## Description of the task
Each line in the records below, from the one that contains "Open the Site de l'abonnement dropdown" to the one that contains "Viewport: 700px width, 1244px height.", should be reproduced exactly, the first and last included.

[Opening Given information section]

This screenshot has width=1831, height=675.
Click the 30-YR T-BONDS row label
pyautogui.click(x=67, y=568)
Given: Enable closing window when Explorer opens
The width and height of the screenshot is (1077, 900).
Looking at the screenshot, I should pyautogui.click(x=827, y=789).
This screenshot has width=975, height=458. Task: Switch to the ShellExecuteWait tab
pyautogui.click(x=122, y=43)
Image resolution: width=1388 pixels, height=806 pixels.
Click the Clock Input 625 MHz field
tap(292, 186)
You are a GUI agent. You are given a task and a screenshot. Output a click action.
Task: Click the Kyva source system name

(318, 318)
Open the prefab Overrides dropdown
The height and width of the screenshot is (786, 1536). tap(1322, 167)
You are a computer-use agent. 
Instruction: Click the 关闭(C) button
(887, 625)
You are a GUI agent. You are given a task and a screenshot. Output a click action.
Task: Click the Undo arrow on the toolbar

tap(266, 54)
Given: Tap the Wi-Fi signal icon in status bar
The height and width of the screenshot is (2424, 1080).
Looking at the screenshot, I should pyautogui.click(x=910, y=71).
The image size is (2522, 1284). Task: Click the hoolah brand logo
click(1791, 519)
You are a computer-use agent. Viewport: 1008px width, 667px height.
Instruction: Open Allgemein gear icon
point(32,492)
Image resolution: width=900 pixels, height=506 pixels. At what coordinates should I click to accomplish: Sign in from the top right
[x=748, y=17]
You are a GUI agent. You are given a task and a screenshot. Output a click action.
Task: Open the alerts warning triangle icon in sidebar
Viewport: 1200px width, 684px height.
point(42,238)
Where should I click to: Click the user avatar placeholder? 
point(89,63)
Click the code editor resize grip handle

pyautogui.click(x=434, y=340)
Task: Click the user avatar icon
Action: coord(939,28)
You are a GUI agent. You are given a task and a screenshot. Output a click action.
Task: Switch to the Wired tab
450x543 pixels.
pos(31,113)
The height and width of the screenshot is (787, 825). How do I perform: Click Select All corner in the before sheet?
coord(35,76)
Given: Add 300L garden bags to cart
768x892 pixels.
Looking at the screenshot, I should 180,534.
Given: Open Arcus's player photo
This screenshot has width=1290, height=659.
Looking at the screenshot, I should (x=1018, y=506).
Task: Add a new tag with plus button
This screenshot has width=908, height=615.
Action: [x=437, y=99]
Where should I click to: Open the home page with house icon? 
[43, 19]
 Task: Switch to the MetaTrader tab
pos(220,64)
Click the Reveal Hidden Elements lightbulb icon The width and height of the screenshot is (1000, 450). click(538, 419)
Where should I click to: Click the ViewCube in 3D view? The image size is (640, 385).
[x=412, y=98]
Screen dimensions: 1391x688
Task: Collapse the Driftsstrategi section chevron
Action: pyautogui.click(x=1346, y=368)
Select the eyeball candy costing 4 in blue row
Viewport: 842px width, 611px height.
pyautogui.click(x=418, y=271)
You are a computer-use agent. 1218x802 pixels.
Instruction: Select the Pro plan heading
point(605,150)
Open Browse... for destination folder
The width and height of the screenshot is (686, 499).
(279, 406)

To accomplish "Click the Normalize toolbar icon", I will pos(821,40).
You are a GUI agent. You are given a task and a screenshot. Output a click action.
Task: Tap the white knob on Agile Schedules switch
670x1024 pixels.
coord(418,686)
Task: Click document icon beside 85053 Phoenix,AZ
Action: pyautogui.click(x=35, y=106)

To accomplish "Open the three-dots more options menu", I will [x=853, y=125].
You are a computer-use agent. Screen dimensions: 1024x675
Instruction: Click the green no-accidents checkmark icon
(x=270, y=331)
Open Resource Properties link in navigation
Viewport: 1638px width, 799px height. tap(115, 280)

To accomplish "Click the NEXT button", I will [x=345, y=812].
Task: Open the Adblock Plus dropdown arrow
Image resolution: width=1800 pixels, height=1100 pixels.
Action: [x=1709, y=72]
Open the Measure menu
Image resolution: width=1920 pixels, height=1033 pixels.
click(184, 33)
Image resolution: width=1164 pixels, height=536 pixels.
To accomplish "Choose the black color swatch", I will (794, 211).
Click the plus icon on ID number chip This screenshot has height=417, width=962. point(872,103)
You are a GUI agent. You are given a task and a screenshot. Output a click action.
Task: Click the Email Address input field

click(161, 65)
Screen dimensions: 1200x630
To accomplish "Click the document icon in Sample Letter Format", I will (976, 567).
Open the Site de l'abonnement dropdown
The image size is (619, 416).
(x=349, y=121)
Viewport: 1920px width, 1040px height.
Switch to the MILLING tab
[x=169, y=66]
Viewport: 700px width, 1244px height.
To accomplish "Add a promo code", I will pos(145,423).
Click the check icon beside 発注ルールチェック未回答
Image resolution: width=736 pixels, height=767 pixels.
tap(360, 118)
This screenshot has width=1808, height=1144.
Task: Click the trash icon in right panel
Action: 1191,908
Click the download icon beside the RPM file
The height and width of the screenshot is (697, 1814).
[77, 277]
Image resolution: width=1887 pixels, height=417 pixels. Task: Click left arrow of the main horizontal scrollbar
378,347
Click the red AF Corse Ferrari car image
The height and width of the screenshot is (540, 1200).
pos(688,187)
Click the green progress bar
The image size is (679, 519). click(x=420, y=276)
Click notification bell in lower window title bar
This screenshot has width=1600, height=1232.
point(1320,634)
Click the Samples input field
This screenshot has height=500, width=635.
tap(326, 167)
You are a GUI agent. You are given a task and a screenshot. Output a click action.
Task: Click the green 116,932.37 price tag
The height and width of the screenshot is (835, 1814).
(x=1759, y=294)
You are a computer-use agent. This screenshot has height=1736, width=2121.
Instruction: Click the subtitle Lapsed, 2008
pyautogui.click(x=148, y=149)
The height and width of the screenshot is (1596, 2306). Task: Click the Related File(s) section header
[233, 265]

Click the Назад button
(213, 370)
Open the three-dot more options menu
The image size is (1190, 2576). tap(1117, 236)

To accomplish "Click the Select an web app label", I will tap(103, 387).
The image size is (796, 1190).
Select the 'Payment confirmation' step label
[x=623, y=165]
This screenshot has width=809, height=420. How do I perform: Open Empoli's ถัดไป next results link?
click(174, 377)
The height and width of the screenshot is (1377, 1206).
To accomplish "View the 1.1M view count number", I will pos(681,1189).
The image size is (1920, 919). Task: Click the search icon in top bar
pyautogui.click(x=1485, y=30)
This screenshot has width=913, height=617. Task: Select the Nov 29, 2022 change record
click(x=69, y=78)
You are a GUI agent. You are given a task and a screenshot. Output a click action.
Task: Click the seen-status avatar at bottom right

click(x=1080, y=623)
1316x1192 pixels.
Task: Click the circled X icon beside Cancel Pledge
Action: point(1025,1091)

[Closing Given information section]

## Response below
Open the Site de l'abonnement dropdown
The image size is (619, 416).
(x=349, y=121)
Viewport: 1920px width, 1040px height.
Switch to the MILLING tab
[x=169, y=66]
Viewport: 700px width, 1244px height.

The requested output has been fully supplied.